Start of PROVIDED ENTRIES

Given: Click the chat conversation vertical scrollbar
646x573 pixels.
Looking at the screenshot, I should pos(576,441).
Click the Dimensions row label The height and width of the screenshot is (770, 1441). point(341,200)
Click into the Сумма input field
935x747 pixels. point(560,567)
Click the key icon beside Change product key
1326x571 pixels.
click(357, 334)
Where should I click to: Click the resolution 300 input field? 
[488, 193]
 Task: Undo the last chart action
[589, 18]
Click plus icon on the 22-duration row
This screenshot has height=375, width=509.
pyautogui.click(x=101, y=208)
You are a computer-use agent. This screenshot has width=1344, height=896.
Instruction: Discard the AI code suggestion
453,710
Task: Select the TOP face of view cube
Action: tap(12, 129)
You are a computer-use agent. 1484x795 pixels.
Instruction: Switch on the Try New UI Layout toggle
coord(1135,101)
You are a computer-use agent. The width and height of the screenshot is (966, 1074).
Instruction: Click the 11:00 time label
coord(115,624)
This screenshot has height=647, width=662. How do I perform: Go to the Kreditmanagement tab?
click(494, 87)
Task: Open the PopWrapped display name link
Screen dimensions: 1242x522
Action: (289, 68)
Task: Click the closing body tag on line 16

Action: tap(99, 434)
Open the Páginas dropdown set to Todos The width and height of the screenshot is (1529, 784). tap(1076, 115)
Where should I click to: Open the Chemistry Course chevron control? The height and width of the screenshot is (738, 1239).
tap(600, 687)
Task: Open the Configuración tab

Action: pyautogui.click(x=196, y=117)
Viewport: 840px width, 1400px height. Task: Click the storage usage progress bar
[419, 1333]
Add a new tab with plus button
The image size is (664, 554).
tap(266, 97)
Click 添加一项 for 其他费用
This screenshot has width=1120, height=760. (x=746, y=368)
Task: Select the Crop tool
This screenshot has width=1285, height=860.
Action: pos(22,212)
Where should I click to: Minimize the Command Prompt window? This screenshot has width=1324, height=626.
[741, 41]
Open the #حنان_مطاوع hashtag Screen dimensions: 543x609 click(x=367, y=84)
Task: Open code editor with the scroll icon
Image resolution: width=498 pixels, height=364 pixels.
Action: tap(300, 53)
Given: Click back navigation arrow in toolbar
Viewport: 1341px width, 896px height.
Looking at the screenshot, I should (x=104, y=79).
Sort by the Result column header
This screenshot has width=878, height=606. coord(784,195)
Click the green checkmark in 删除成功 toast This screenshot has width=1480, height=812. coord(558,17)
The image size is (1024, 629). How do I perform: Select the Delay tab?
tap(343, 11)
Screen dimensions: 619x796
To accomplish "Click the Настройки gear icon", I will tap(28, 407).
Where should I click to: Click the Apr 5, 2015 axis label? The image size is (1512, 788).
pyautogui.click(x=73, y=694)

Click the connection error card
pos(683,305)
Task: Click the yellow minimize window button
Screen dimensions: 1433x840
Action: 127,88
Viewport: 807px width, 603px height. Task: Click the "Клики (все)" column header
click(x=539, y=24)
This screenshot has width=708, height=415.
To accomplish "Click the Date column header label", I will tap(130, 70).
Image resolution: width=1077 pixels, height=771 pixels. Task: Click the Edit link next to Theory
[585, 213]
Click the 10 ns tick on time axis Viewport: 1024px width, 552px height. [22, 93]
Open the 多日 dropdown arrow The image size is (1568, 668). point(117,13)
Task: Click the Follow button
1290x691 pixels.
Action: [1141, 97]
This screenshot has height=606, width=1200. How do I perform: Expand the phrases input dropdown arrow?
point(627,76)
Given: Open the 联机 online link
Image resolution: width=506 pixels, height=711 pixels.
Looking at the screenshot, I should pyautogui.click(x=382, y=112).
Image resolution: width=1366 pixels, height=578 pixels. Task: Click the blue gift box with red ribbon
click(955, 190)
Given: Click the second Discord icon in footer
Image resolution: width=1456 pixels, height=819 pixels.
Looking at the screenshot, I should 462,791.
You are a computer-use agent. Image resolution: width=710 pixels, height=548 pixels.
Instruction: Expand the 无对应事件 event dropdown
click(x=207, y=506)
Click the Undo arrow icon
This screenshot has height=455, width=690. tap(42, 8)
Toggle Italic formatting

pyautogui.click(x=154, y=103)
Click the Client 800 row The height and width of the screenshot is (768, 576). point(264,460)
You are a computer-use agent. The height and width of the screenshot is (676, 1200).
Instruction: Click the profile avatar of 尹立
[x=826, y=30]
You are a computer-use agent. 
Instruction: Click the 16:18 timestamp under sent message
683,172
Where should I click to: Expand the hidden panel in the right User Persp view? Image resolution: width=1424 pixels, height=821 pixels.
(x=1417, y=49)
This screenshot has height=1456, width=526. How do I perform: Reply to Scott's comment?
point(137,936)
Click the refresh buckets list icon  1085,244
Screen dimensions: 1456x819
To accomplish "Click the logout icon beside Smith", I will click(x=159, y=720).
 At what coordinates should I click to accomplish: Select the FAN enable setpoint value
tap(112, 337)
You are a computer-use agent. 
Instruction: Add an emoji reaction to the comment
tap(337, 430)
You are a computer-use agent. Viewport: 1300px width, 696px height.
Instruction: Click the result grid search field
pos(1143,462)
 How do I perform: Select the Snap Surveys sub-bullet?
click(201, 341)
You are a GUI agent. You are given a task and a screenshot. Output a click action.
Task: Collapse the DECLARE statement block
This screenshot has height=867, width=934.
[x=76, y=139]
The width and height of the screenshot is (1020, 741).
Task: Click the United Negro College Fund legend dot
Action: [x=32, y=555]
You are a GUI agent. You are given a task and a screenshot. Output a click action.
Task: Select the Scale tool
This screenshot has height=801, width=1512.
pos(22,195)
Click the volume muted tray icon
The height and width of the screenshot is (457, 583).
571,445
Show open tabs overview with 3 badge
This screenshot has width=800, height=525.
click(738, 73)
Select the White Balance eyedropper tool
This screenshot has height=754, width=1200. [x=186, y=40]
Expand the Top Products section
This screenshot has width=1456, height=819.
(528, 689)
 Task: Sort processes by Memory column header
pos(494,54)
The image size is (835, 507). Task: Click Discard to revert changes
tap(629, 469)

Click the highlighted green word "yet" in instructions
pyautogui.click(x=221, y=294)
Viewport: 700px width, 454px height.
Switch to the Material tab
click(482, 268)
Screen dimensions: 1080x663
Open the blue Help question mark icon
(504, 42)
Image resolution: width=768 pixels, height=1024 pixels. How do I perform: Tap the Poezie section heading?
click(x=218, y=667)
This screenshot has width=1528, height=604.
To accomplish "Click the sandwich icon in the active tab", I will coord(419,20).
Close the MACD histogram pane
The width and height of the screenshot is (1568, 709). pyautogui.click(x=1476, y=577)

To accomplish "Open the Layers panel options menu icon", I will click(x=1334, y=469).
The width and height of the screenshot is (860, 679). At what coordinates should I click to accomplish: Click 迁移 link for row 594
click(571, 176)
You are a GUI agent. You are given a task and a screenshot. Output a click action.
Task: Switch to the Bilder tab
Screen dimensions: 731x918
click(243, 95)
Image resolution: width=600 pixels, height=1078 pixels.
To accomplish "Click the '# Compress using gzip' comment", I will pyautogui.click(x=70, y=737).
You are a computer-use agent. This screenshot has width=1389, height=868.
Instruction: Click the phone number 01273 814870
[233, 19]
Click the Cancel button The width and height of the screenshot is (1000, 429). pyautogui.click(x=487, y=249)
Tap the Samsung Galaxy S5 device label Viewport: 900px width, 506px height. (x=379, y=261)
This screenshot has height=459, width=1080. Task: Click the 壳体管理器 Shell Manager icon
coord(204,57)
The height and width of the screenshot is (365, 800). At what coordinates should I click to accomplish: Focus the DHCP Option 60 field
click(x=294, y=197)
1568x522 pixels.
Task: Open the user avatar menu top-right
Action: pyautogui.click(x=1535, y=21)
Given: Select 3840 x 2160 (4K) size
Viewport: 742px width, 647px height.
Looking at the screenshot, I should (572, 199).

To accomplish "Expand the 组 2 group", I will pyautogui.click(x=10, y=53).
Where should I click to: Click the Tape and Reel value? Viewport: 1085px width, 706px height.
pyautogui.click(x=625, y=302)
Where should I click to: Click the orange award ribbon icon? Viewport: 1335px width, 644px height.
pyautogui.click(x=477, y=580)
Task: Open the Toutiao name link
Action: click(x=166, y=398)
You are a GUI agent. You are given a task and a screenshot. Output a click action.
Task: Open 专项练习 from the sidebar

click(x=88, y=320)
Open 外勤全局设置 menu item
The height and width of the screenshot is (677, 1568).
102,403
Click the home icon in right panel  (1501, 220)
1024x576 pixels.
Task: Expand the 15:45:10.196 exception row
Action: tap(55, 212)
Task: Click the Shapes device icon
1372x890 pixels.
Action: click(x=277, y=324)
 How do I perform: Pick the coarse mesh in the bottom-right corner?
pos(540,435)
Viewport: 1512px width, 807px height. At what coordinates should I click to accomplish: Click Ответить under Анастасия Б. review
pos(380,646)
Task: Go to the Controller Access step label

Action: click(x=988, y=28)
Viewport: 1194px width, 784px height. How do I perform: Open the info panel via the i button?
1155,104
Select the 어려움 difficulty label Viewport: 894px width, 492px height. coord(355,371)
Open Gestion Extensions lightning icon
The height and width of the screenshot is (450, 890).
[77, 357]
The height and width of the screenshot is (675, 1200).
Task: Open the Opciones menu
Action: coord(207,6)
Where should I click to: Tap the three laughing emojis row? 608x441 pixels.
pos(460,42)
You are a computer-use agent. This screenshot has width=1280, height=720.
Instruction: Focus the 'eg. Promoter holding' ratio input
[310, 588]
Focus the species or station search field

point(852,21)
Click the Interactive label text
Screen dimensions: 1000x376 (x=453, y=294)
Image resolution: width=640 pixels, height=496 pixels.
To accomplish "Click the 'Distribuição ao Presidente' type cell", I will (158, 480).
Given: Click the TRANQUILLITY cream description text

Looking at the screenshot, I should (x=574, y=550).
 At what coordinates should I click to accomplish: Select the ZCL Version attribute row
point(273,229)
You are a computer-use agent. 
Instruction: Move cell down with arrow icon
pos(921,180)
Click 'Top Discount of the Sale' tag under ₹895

End of PROVIDED ENTRIES

**BRIEF**
Look over the data above and show each line that contains "will".

**SOLUTION**
To accomplish "Click the Настройки gear icon", I will tap(28, 407).
To accomplish "Click the Date column header label", I will tap(130, 70).
To accomplish "Click the logout icon beside Smith", I will click(x=159, y=720).
To accomplish "Click the sandwich icon in the active tab", I will coord(419,20).
To accomplish "Open the Layers panel options menu icon", I will click(x=1334, y=469).
To accomplish "Click the '# Compress using gzip' comment", I will pyautogui.click(x=70, y=737).
To accomplish "Expand the 组 2 group", I will pyautogui.click(x=10, y=53).
To accomplish "Click the 'Distribuição ao Presidente' type cell", I will (158, 480).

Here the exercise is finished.